*** Begin section ***
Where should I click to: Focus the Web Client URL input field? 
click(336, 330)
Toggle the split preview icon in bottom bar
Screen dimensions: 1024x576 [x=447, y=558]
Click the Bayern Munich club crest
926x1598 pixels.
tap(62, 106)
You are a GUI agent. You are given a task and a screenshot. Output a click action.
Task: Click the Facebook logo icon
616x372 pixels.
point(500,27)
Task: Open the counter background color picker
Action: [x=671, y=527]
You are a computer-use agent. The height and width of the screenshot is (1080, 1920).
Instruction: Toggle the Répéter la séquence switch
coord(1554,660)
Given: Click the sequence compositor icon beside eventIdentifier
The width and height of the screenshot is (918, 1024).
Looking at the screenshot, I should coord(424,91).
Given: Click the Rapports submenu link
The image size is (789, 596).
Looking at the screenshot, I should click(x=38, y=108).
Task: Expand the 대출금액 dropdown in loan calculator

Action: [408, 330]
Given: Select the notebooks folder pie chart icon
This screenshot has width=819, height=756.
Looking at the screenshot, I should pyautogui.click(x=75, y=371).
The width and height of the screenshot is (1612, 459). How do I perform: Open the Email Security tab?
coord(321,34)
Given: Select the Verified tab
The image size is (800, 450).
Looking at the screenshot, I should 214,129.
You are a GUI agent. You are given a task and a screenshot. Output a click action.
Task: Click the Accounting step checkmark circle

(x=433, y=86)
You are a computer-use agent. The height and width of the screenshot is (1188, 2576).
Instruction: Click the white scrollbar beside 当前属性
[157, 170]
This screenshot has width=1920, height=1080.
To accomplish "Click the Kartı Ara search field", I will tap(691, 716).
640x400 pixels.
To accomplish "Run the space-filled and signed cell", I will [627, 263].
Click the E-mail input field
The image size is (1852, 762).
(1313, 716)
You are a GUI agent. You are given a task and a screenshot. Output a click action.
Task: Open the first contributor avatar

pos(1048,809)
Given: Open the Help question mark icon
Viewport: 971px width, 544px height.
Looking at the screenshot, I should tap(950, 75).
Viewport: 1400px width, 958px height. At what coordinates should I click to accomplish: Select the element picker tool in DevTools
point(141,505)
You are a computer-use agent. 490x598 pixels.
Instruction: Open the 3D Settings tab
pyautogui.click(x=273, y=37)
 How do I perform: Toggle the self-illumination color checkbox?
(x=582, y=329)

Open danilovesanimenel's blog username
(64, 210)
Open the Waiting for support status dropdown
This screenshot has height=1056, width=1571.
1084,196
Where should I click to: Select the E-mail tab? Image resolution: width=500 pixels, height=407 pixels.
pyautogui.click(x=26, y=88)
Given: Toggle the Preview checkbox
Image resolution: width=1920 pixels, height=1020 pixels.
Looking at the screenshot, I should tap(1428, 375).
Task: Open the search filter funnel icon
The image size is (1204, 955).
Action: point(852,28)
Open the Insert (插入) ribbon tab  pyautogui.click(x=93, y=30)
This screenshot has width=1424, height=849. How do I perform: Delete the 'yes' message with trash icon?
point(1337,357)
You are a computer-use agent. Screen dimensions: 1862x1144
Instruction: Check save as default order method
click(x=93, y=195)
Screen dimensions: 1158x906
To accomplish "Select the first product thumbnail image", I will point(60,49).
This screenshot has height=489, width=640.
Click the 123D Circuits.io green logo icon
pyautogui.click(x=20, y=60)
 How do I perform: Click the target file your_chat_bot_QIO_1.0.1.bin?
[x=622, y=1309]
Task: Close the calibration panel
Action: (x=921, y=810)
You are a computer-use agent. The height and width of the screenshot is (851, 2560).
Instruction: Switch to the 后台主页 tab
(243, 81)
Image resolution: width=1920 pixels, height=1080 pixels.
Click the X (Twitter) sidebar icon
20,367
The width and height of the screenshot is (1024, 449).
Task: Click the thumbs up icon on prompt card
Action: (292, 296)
*** End section ***
Reprint the entries above in full, exactly as they are.

Where should I click to: Focus the Web Client URL input field? 
click(336, 330)
Toggle the split preview icon in bottom bar
Screen dimensions: 1024x576 [x=447, y=558]
Click the Bayern Munich club crest
926x1598 pixels.
tap(62, 106)
You are a GUI agent. You are given a task and a screenshot. Output a click action.
Task: Click the Facebook logo icon
616x372 pixels.
point(500,27)
Task: Open the counter background color picker
Action: [x=671, y=527]
You are a computer-use agent. The height and width of the screenshot is (1080, 1920).
Instruction: Toggle the Répéter la séquence switch
coord(1554,660)
Given: Click the sequence compositor icon beside eventIdentifier
The width and height of the screenshot is (918, 1024).
Looking at the screenshot, I should coord(424,91).
Given: Click the Rapports submenu link
The image size is (789, 596).
Looking at the screenshot, I should click(x=38, y=108).
Task: Expand the 대출금액 dropdown in loan calculator

Action: [408, 330]
Given: Select the notebooks folder pie chart icon
This screenshot has width=819, height=756.
Looking at the screenshot, I should pyautogui.click(x=75, y=371).
The width and height of the screenshot is (1612, 459). How do I perform: Open the Email Security tab?
coord(321,34)
Given: Select the Verified tab
The image size is (800, 450).
Looking at the screenshot, I should 214,129.
You are a GUI agent. You are given a task and a screenshot. Output a click action.
Task: Click the Accounting step checkmark circle

(x=433, y=86)
You are a computer-use agent. The height and width of the screenshot is (1188, 2576).
Instruction: Click the white scrollbar beside 当前属性
[157, 170]
This screenshot has width=1920, height=1080.
To accomplish "Click the Kartı Ara search field", I will tap(691, 716).
640x400 pixels.
To accomplish "Run the space-filled and signed cell", I will [627, 263].
Click the E-mail input field
The image size is (1852, 762).
(1313, 716)
You are a GUI agent. You are given a task and a screenshot. Output a click action.
Task: Open the first contributor avatar

pos(1048,809)
Given: Open the Help question mark icon
Viewport: 971px width, 544px height.
Looking at the screenshot, I should tap(950, 75).
Viewport: 1400px width, 958px height. At what coordinates should I click to accomplish: Select the element picker tool in DevTools
point(141,505)
You are a computer-use agent. 490x598 pixels.
Instruction: Open the 3D Settings tab
pyautogui.click(x=273, y=37)
 How do I perform: Toggle the self-illumination color checkbox?
(x=582, y=329)

Open danilovesanimenel's blog username
(64, 210)
Open the Waiting for support status dropdown
This screenshot has height=1056, width=1571.
1084,196
Where should I click to: Select the E-mail tab? Image resolution: width=500 pixels, height=407 pixels.
pyautogui.click(x=26, y=88)
Given: Toggle the Preview checkbox
Image resolution: width=1920 pixels, height=1020 pixels.
Looking at the screenshot, I should tap(1428, 375).
Task: Open the search filter funnel icon
The image size is (1204, 955).
Action: point(852,28)
Open the Insert (插入) ribbon tab  pyautogui.click(x=93, y=30)
This screenshot has width=1424, height=849. How do I perform: Delete the 'yes' message with trash icon?
point(1337,357)
You are a computer-use agent. Screen dimensions: 1862x1144
Instruction: Check save as default order method
click(x=93, y=195)
Screen dimensions: 1158x906
To accomplish "Select the first product thumbnail image", I will point(60,49).
This screenshot has height=489, width=640.
Click the 123D Circuits.io green logo icon
pyautogui.click(x=20, y=60)
 How do I perform: Click the target file your_chat_bot_QIO_1.0.1.bin?
[x=622, y=1309]
Task: Close the calibration panel
Action: (x=921, y=810)
You are a computer-use agent. The height and width of the screenshot is (851, 2560).
Instruction: Switch to the 后台主页 tab
(243, 81)
Image resolution: width=1920 pixels, height=1080 pixels.
Click the X (Twitter) sidebar icon
20,367
The width and height of the screenshot is (1024, 449).
Task: Click the thumbs up icon on prompt card
Action: (292, 296)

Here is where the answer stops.